Transcribe the portion of the DNS troubleshooting thread from "Ignoring the Guestnet" up to and including "are being dropped/blocked?", word for word.

PASSAGE:
- - -

Hello,
I've reached a wall trying to troubleshoot this and hoping the community can help. I've tried searching forum posts for similar issues and haven't found any suggested fix.
I'm using OPNsense 21.1.5 (amd64) to route DNS requests to AdGuard Home (v0.106.1) installed on a raspberry pi (address 10.x.x.240) with Quad 9 as the upstream DNS resolver.
Ignoring the Guestnet VLAN to simplify the troubleshooting process, any DNS requests from my network LAN1 over UDP are not working while any DNS requests over TCP work. I can't figure out why UDP isn't working.
I've attached in image to pictorially represent my setup. For some reason UDP based requests appear to be blocked (see error messages) while TCP based requests.
My firewall rules are fairly basic having followed guides from homenetworkguy.com for guidance. I've attached screenshots of the firewall rules used for LAN along with NAT rules. On the WAN interface I only have rules to Block spamhaus DROP and EDROP.
On the AdGuard Home side there isn't any configuration that I've done that should be blocking requests.
Any suggestions on how to further troubleshoot this to figure out where and why UDP packets are being dropped/blocked?
Thank you,
George
That NAT port forward rule seems strange. I think you might try disabling it and make sure your Outbound NAT rules are set to Automatic. Using defaults, OPNSense should hand out the DNS address given by AdGuard to the clients. You don't need a port forward rule because OPNSense will route return traffic to the host requesting DNS.
I assume AdGuard is providing an address over DHCP to OPNSense. I assume that address is private. If it is, make sure you're not blocking private addresses at the WAN level. Also, make sure that it does not interfere with the address space of your LANs.
You can put your SPAMHAUS Drop rules only once in Floating so you don't have to replicate them on every interface.
Hi rhubarb,
Thank will try you suggestion and remove the outbound NAT rule. The reason for the Outbound NAT rule was to enforce use of AdGuard + my choise of outbound DNS rather than permit use of other DNS providers (for example hardlinked DNS servers inside of IoT devices, i've seen alot of requests for 8.8.8.8 from devices).
DHCP address are handed out by OPNsense and AdGuard gets handed a fixed IP based.

- - -

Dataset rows
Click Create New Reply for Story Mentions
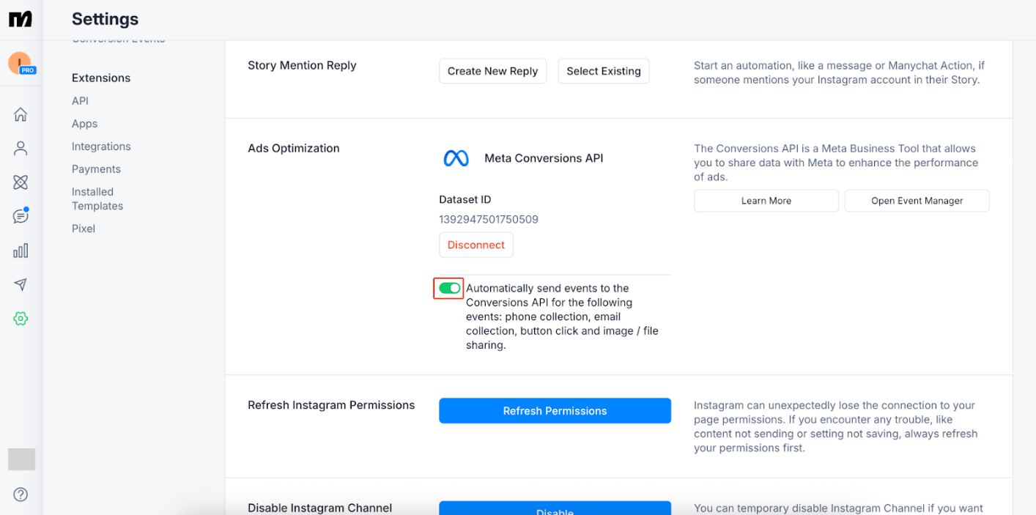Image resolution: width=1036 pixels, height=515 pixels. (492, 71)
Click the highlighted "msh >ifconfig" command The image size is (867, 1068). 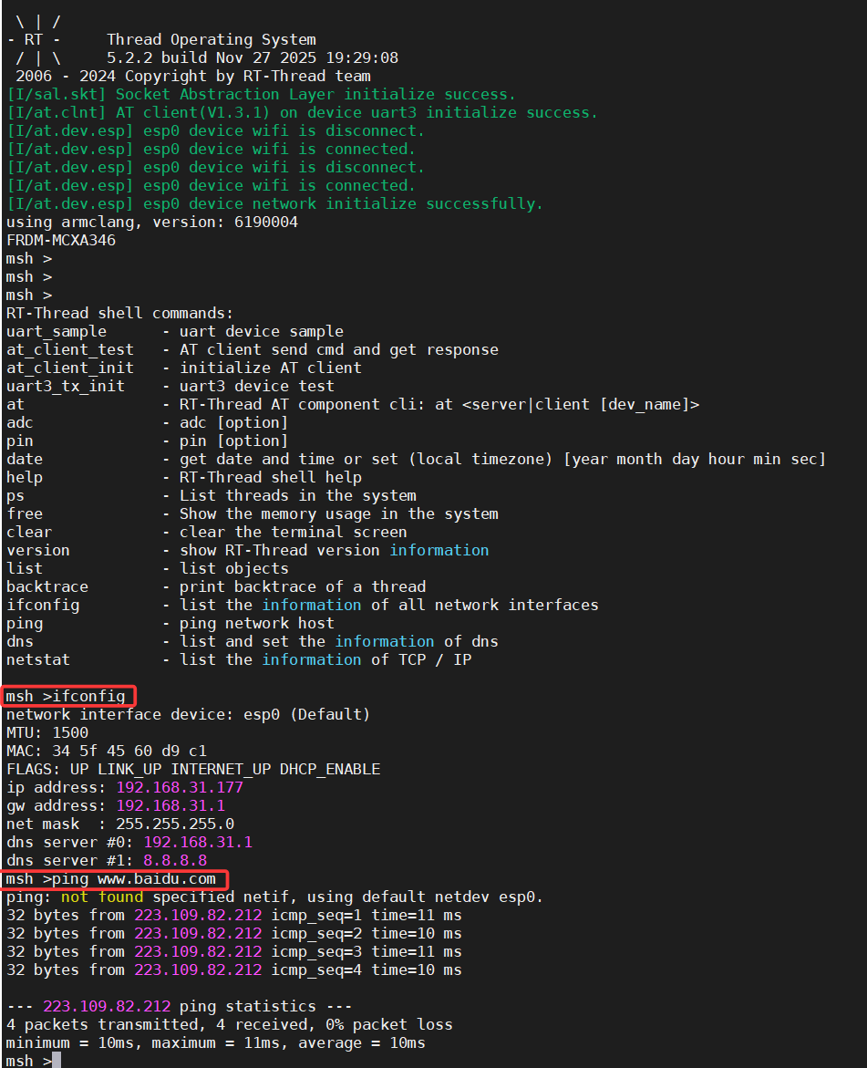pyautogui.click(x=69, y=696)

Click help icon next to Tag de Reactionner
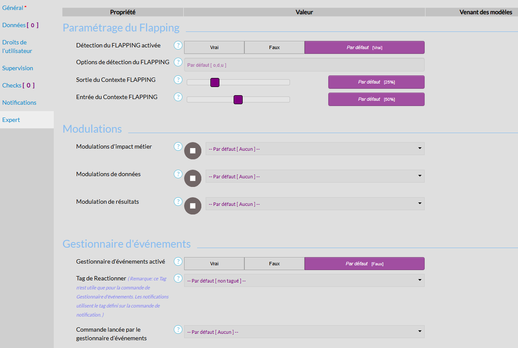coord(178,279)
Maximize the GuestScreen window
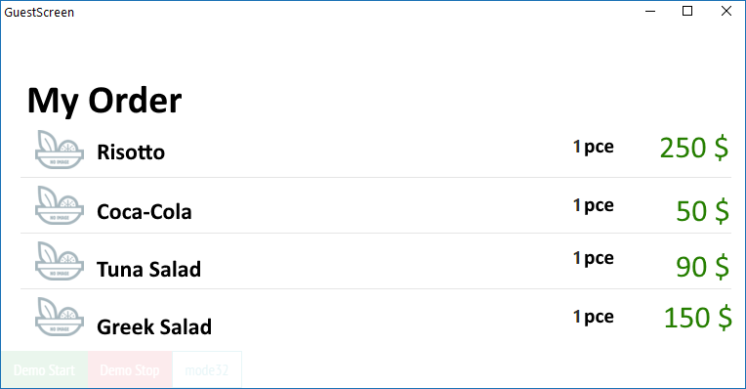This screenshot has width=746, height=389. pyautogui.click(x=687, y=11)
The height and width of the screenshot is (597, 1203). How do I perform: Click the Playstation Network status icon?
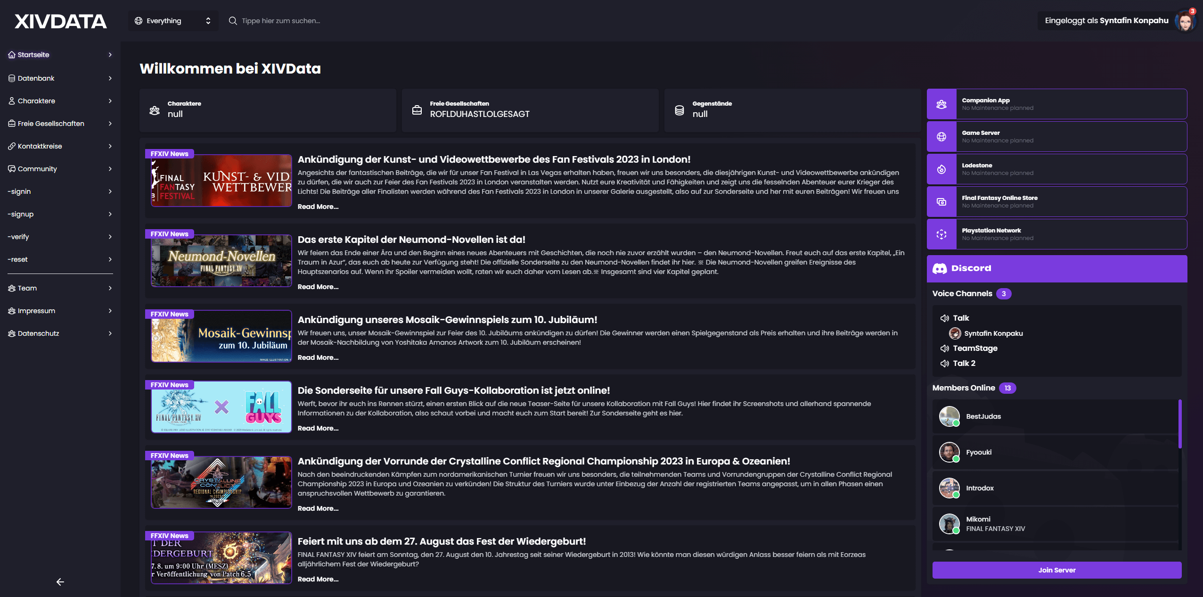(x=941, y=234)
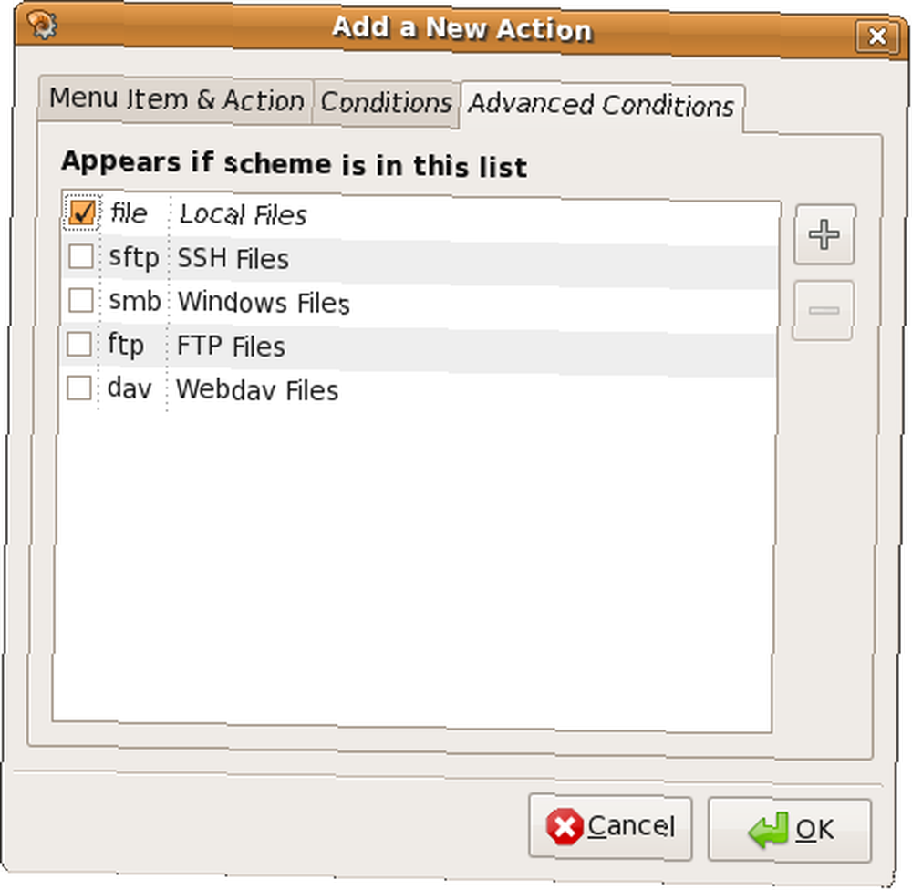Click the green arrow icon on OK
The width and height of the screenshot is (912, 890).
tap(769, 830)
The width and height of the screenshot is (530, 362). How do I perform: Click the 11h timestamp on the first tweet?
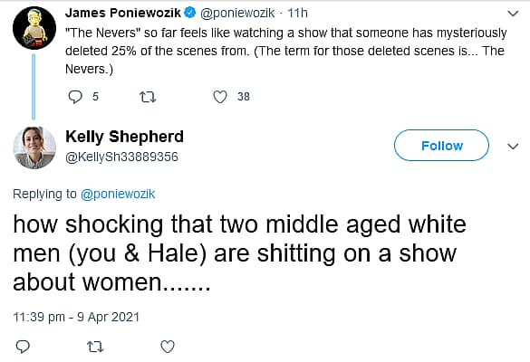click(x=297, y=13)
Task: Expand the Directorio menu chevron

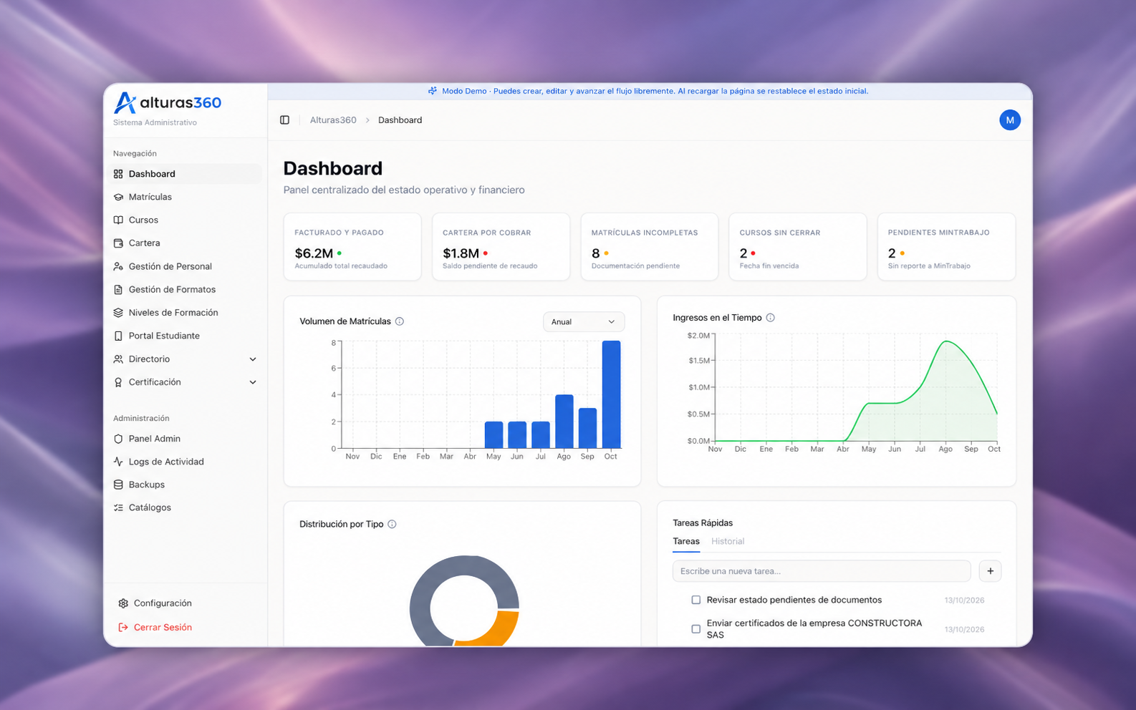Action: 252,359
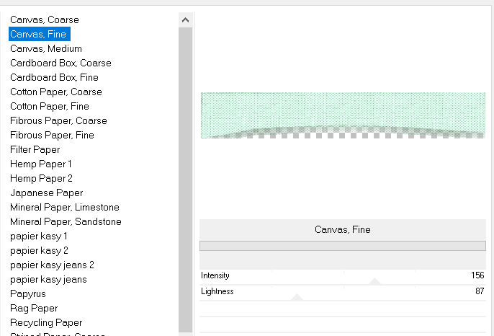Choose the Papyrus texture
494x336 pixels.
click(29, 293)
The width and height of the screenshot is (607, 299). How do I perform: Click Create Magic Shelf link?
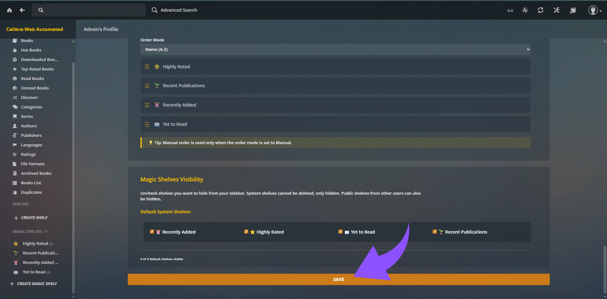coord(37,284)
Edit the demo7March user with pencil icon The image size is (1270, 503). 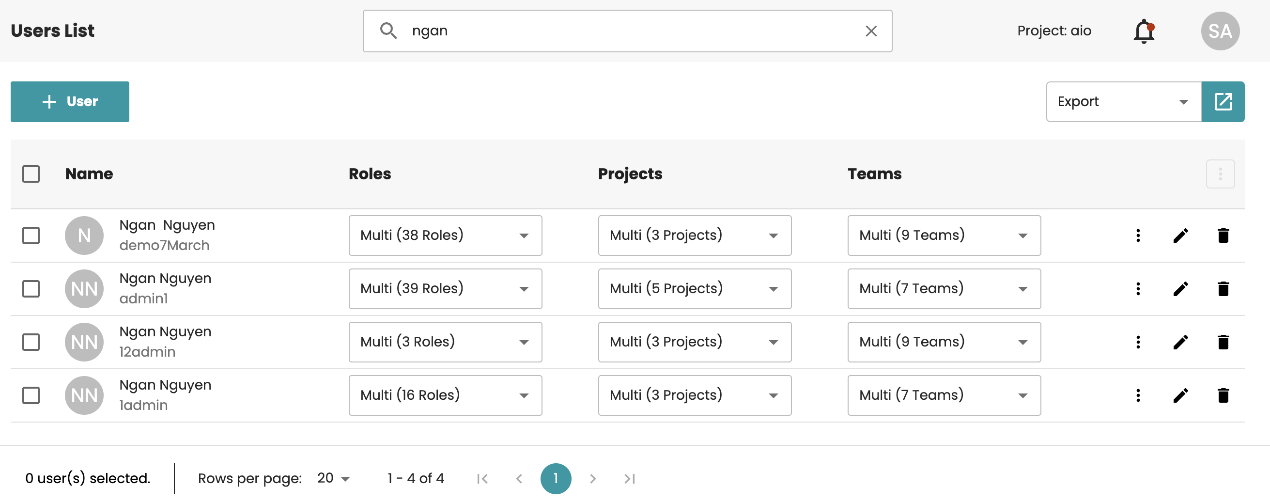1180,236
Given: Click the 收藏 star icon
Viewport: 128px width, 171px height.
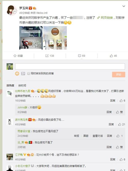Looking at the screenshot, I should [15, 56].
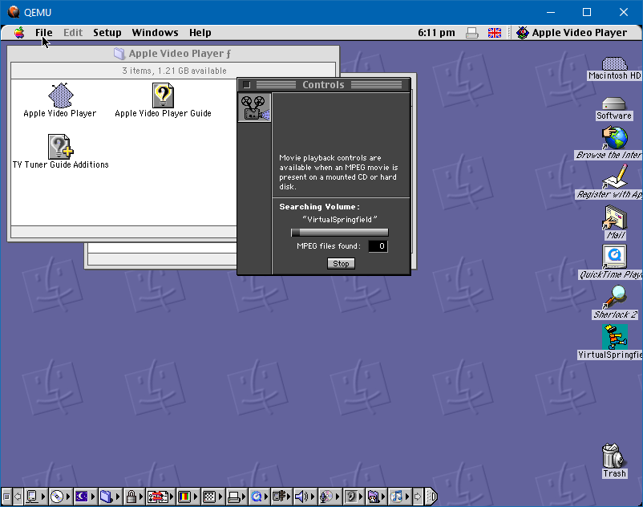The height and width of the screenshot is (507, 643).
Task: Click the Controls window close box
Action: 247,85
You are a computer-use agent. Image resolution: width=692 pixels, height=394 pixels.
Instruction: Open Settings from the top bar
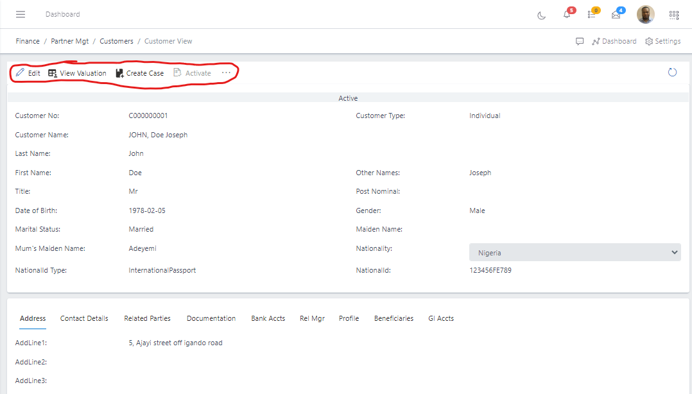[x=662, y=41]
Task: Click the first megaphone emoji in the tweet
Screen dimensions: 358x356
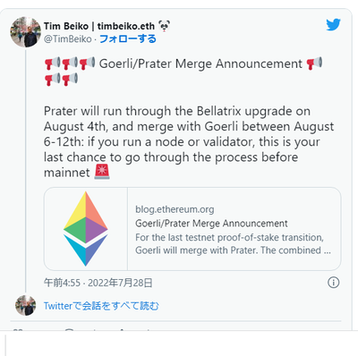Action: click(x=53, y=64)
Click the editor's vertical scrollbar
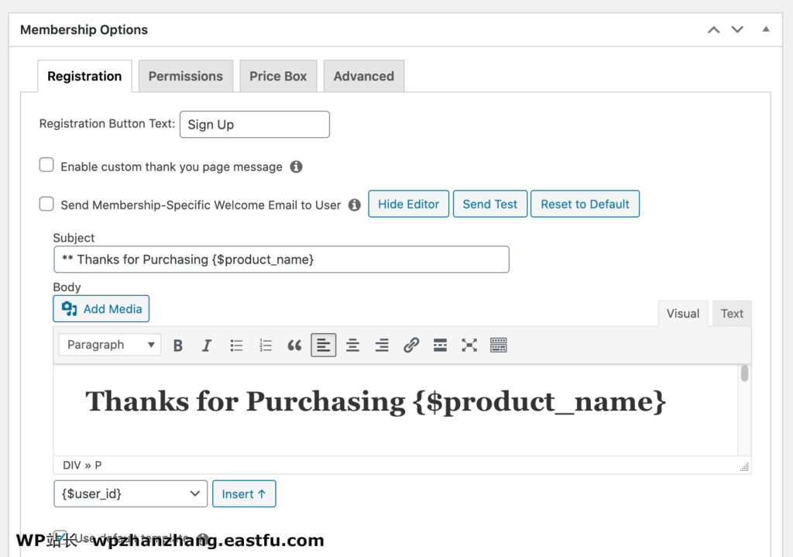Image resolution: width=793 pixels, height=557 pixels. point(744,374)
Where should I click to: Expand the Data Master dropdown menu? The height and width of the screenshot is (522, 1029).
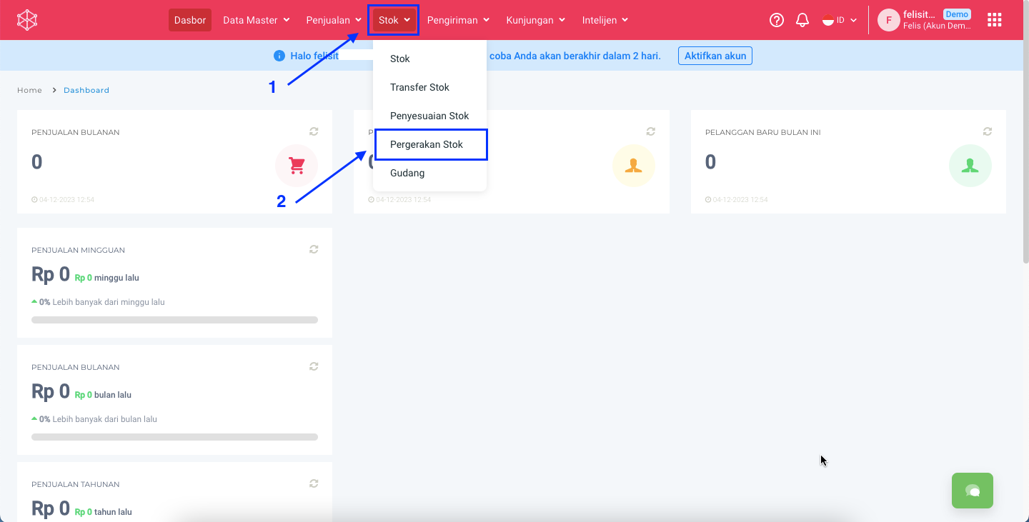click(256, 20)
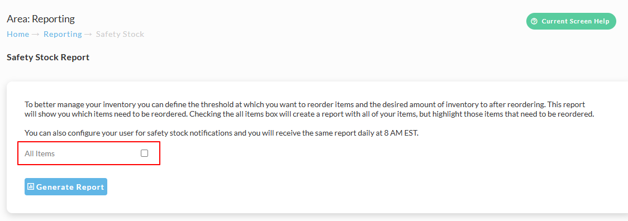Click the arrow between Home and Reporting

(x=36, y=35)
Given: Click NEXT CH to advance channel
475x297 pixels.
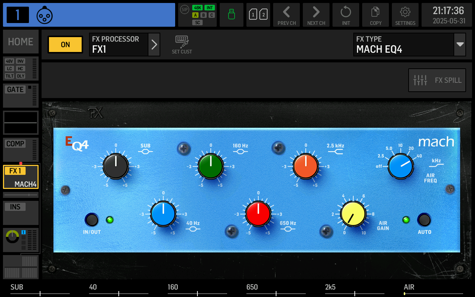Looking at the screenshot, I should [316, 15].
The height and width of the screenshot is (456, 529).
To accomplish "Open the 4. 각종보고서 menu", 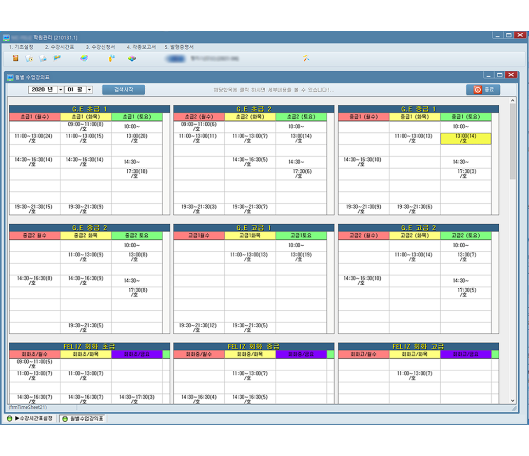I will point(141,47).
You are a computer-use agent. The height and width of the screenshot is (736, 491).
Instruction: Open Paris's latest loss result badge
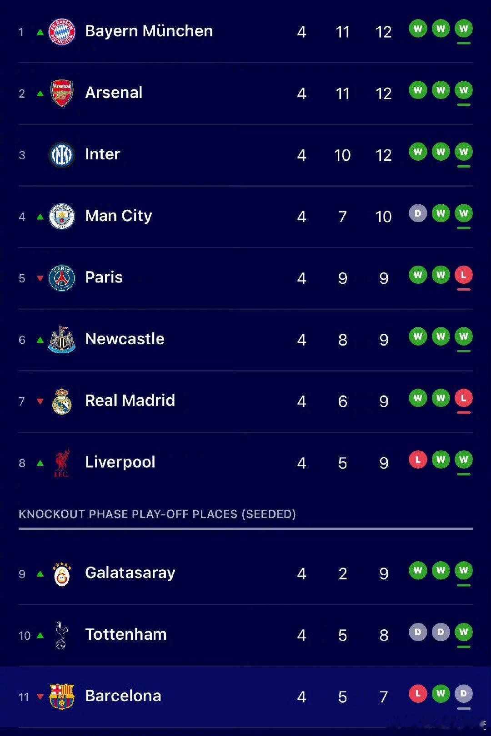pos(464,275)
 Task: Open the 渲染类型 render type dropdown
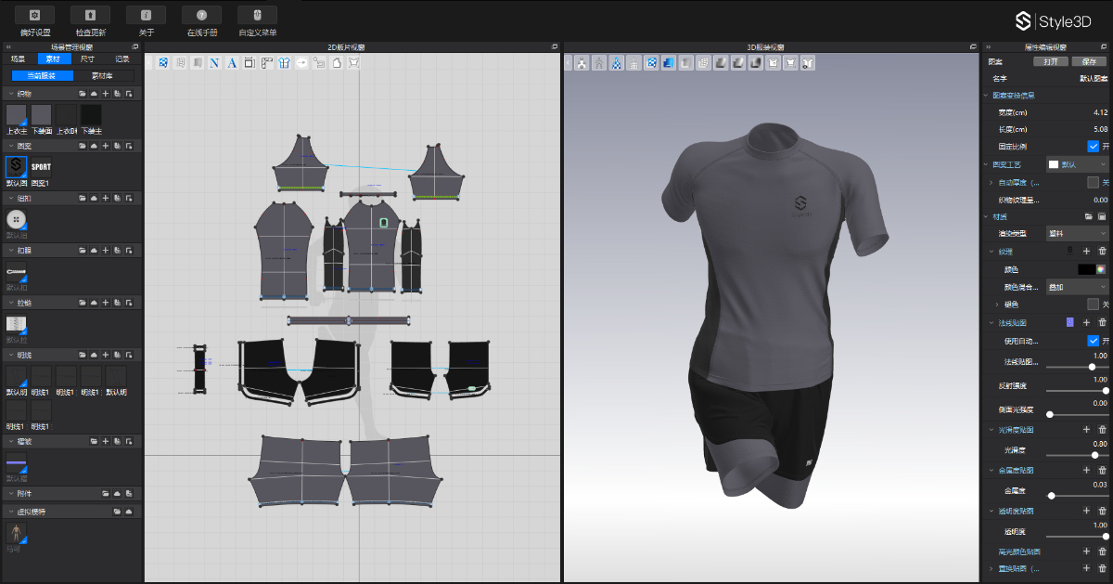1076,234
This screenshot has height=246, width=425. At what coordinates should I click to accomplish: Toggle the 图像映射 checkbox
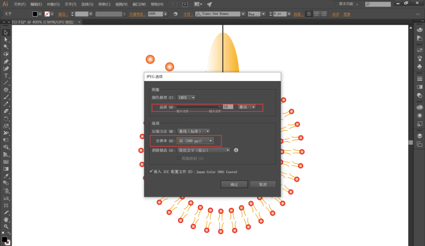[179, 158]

- - -

RESPONSE FOR THIS EXERCISE:
Ignoring the Guestnet VLAN to simplify the troubleshooting process, any DNS requests from my network LAN1 over UDP are not working while any DNS requests over TCP work. I can't figure out why UDP isn't working.
I've attached in image to pictorially represent my setup. For some reason UDP based requests appear to be blocked (see error messages) while TCP based requests.
My firewall rules are fairly basic having followed guides from homenetworkguy.com for guidance. I've attached screenshots of the firewall rules used for LAN along with NAT rules. On the WAN interface I only have rules to Block spamhaus DROP and EDROP.
On the AdGuard Home side there isn't any configuration that I've done that should be blocking requests.
Any suggestions on how to further troubleshoot this to figure out where and why UDP packets are being dropped/blocked?